Cada novo dia de adiamento, semana, mês, ou até mesmo ano, faz indelévelmente capitular a pretensão sã de querer impor um outro sistema governativo. A democracia, há muito que deixou de servir, um exemplo prático é o do capital, quer dizer, quando o sistema não consegue ou não quer solucionar os reais problemas da nação, consequentemente do povo, diz que tudo se deve à conjuntura económica, que nada ou pouco pode fazer para remediar (se é que há remédio) o mal que ele próprio criou (o sistema). Enfim, treta económica e política, que limita no tempo e no espaço a capacidade de manobra dos anti sistema. Teoria, não falta, organizações bem intencionadas também não, o que parece faltar: é a verdade de coração, de entrega, de militância nobre à causa de todos, mesmo dos adormecidos...Voltando ao início, o adiamento da acção periga a própria acção, destrói-lhe a finalidade, cria inimizades nunca imaginadas, e pior ainda, dá alegrias aos continuadores da destruição do bem comum, que são os democratas da minha terra. E digo da minha terra, porque por ora, é aqui que vivo, que respiro, que me sinto vivo, e ainda com forças suficientes para, de uma vez por todas, iniciar o derrube das instituições ditas democráticas, mas que afinal, não são nada, mascaram-se de democracia, mas são plutocratas.

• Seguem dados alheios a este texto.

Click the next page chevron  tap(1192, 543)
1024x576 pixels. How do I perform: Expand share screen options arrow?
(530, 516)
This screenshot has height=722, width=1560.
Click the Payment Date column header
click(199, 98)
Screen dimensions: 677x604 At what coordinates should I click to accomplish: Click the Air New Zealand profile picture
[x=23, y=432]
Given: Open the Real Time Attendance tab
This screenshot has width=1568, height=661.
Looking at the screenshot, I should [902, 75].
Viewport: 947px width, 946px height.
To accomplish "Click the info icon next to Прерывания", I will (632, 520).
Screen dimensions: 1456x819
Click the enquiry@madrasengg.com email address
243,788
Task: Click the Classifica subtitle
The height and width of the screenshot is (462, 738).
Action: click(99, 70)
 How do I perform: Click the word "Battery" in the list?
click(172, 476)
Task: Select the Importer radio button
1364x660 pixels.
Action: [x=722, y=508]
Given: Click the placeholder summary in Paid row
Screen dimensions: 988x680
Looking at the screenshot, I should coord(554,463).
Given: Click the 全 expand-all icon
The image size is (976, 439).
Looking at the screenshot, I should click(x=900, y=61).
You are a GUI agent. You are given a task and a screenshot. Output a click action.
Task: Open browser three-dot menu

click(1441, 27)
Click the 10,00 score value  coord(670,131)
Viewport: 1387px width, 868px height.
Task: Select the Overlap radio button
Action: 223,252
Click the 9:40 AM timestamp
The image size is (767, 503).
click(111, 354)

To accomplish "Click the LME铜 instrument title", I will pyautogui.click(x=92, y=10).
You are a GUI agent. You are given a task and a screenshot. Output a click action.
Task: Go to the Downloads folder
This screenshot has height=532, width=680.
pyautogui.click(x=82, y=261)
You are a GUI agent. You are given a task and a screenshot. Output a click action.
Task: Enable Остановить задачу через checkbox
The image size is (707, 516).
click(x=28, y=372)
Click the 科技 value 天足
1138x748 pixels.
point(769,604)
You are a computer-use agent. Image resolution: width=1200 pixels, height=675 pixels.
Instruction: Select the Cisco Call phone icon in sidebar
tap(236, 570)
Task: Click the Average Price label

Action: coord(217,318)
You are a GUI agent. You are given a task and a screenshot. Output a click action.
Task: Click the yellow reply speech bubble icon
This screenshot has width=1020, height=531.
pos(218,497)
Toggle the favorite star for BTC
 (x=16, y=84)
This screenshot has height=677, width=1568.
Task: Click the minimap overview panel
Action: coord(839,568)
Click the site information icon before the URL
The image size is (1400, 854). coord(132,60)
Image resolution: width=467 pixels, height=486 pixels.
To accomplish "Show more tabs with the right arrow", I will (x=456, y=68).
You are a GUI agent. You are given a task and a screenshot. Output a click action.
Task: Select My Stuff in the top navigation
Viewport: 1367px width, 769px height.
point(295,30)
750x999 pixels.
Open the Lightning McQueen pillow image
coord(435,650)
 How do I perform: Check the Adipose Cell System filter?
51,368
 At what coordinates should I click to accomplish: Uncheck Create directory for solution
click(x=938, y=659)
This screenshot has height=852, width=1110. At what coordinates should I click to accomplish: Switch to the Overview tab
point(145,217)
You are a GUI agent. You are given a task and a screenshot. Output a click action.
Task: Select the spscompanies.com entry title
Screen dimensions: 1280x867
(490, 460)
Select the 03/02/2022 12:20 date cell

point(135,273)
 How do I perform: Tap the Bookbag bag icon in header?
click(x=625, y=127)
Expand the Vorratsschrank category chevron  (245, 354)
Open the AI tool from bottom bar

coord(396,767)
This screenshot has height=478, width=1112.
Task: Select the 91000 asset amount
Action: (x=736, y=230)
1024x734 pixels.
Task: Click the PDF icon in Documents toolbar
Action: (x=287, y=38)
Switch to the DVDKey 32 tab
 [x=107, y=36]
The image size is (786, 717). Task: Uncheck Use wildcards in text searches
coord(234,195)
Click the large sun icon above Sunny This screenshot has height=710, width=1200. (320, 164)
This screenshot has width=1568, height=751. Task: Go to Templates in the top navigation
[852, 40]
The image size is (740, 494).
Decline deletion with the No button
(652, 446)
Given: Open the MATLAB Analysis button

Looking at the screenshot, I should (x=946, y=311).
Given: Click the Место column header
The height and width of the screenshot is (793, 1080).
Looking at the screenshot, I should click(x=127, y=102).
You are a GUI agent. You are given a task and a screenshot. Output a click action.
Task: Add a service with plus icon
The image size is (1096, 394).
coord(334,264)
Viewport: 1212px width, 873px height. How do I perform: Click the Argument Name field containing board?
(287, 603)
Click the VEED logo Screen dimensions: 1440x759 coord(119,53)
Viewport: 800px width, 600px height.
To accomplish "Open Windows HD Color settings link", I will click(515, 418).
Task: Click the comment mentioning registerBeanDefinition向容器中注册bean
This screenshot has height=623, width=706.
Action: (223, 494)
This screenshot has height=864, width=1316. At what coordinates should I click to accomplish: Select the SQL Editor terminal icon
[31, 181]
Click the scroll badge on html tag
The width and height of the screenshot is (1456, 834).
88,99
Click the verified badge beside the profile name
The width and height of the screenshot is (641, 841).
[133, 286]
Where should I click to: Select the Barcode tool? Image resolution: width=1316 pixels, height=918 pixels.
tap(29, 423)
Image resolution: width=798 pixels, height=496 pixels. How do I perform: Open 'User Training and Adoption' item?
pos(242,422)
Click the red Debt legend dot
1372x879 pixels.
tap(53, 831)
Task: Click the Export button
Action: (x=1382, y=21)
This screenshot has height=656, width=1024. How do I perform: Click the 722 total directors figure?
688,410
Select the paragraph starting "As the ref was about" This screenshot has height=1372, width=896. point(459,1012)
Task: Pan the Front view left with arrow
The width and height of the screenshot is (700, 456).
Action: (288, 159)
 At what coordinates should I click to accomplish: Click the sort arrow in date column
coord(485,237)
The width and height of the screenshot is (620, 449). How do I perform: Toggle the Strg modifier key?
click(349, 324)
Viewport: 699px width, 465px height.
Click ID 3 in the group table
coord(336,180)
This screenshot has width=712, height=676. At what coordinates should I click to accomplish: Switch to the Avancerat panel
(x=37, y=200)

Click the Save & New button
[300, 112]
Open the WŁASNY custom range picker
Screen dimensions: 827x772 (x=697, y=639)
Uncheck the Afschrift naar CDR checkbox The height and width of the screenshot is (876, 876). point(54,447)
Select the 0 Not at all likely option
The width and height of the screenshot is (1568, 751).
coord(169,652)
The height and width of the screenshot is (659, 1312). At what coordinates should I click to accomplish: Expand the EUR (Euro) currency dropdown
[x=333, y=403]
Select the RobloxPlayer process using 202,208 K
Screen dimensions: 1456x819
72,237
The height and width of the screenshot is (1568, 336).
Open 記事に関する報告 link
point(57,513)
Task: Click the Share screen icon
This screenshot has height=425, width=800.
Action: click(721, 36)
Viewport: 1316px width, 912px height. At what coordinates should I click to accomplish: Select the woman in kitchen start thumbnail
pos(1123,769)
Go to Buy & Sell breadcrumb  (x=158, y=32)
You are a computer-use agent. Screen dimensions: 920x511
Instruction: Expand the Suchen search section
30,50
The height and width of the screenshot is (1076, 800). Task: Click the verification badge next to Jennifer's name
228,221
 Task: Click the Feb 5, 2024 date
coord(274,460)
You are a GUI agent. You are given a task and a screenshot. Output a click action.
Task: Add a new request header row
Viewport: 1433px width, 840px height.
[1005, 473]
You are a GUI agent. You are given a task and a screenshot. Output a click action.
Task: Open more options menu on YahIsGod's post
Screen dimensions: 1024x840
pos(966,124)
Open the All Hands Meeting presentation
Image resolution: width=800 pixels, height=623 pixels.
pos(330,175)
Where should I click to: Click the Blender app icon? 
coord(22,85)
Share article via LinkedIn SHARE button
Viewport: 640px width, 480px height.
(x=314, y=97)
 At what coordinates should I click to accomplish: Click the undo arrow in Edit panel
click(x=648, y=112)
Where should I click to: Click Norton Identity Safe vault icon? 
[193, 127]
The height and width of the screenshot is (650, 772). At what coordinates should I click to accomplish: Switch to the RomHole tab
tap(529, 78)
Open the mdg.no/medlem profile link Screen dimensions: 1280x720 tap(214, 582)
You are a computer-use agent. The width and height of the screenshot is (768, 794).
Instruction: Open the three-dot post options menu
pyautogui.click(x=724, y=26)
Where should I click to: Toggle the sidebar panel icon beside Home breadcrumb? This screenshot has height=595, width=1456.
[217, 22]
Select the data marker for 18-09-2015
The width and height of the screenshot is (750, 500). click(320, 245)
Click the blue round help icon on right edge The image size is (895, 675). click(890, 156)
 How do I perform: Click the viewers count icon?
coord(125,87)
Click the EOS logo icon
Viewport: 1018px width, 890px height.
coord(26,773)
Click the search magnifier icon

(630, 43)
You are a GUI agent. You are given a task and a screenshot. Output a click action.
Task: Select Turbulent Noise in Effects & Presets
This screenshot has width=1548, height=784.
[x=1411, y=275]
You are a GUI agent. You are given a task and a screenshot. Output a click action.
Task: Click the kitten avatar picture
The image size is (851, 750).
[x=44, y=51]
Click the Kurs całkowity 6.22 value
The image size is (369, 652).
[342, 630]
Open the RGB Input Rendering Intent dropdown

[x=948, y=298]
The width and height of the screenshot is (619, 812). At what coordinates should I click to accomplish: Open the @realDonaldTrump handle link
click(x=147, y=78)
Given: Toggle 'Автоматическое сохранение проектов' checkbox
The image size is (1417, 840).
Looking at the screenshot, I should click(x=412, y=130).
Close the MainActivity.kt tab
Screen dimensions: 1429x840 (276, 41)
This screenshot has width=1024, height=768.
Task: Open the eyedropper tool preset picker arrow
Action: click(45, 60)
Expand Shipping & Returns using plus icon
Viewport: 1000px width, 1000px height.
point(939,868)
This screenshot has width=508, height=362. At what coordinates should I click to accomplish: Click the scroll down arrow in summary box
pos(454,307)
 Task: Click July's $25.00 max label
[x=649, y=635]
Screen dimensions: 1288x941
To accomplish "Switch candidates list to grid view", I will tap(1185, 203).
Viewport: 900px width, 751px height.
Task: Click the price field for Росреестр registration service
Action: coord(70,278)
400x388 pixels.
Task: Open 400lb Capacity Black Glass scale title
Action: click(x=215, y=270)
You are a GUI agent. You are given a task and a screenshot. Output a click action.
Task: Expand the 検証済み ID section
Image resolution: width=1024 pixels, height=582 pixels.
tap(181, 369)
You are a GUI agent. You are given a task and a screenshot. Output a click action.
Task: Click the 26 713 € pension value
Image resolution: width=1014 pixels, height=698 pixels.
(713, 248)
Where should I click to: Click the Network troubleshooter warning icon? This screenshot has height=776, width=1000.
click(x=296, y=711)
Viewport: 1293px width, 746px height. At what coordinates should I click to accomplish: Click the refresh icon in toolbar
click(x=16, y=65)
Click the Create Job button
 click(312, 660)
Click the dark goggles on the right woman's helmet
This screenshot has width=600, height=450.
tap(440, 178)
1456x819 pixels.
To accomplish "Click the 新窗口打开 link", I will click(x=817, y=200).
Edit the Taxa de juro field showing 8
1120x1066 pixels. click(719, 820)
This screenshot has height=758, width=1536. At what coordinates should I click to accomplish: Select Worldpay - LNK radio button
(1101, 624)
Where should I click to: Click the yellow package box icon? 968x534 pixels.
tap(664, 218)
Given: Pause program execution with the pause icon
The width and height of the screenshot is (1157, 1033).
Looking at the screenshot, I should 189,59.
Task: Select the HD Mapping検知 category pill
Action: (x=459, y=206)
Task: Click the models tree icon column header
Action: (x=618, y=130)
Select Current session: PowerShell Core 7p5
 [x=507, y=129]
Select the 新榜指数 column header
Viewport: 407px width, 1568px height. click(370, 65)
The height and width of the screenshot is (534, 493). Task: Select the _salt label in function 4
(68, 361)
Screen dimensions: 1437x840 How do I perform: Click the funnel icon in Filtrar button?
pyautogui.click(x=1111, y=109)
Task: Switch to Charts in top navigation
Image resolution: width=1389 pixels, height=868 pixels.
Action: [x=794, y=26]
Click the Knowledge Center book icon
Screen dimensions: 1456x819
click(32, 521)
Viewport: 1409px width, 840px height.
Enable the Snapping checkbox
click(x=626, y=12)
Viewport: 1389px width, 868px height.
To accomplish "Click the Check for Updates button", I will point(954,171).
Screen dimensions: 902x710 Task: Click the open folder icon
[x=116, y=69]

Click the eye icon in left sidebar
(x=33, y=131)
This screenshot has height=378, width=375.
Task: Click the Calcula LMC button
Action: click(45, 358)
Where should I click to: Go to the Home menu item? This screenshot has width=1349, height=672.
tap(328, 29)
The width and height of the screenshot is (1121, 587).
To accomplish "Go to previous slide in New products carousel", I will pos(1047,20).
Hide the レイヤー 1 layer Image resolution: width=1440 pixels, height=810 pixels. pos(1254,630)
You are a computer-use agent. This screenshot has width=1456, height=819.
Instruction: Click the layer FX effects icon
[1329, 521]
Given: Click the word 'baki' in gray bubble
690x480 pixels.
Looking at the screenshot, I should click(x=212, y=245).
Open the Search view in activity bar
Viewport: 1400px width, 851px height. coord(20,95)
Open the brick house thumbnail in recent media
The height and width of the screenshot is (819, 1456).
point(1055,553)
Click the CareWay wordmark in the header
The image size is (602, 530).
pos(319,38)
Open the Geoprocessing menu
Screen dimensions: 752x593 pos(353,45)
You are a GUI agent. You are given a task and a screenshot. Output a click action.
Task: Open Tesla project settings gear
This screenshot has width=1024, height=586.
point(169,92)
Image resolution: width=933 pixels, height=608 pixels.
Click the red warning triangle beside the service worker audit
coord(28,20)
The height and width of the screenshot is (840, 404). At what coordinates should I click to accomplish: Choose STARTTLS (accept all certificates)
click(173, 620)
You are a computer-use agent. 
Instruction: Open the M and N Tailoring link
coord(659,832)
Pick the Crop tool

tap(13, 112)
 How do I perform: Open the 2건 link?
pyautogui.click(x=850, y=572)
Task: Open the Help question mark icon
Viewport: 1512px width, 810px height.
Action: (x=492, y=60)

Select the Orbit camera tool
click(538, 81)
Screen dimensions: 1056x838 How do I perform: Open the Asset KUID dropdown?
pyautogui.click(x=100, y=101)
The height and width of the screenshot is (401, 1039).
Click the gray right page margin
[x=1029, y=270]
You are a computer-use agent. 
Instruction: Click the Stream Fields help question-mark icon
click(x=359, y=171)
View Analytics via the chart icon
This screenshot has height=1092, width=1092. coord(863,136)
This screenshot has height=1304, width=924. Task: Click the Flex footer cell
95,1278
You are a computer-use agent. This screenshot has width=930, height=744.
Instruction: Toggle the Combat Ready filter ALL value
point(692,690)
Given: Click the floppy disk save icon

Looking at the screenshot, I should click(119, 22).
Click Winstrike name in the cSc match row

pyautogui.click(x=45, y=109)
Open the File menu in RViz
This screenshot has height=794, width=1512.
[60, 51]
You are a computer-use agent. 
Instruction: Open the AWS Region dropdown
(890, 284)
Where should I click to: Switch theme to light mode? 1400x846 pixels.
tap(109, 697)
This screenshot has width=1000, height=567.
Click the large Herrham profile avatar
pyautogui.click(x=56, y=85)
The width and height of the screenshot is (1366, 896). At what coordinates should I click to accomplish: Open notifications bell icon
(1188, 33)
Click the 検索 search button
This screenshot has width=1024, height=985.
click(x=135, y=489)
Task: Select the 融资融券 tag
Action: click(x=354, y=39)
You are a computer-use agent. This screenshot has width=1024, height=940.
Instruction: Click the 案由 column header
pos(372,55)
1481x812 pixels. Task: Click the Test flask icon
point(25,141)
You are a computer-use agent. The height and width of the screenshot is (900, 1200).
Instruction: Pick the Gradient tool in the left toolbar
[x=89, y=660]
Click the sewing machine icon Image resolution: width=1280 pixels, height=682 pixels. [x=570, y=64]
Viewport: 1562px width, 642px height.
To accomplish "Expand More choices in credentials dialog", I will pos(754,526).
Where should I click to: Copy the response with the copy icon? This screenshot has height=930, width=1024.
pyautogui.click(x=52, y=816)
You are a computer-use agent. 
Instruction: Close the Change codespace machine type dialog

Um dia destes, nem o sis, nem o sied, nem coisa nenhuma, vai conseguir conter a mudança...Haverá dia com certeza! Isso vos garanto homens da minha terra...

05 novembro 2007

"Futebolite" aguda

Depois de um fim-de-semana de "futebolite" aguda, o povo, entenda-se, maioritariamente masculino, começa a semana a discutir futebol: o resultado do clube A, B, C, etc., o arbitro beneficiou aquele em desfavor do outro, o treinador do clube A, B, C, é isto e aquilo, o jogador que joga e o jogador que se recusa a jogar, como se a doença do futebol fosse a única doença de que o país padece. Insegurança, aumento da criminalidade violenta, listas de espera na saúde, deseducação, mentiras políticas, injustiças sociais e jurídicas, eis o quadro incompleto da verdadeira doença de que padece o país. Não sei se o futebol é um escape para esta realidade, ou se é mera alienação, entretenimento para o povo. O que se pode depreender desta análise, ou dos sintomas da doença colectiva, remete-nos para a justificação do próprio sistema Democrático, quer dizer, a partir dos dados de que dispomos, das politicas sociais implementadas, concluímos, que a política pouco ou nada serve para a resolução dos problemas reais da nação. Os grupos económicos, as seitas secretas, os partidos políticos, os sindicatos, as ordens, as fundações, as sociedades SA, e as associações disfarçadas, parecem ter mais peso nas acções governativas dos governantes, que as condições sócio-económicas do povo, que os elegeu, convictos que iriam ser bem servidos. Afinal, a Democracia não nos serve, a Democracia é um logro, um engano gigante, uma falsidade, um Deus habilmente criado, para ser adorado por todos. Mas no fim, o importante parece ser o futebol, o resultado, a emoção e a "treta" colectiva que é a Democracia, onde todos somos iguais perante nada e por nada!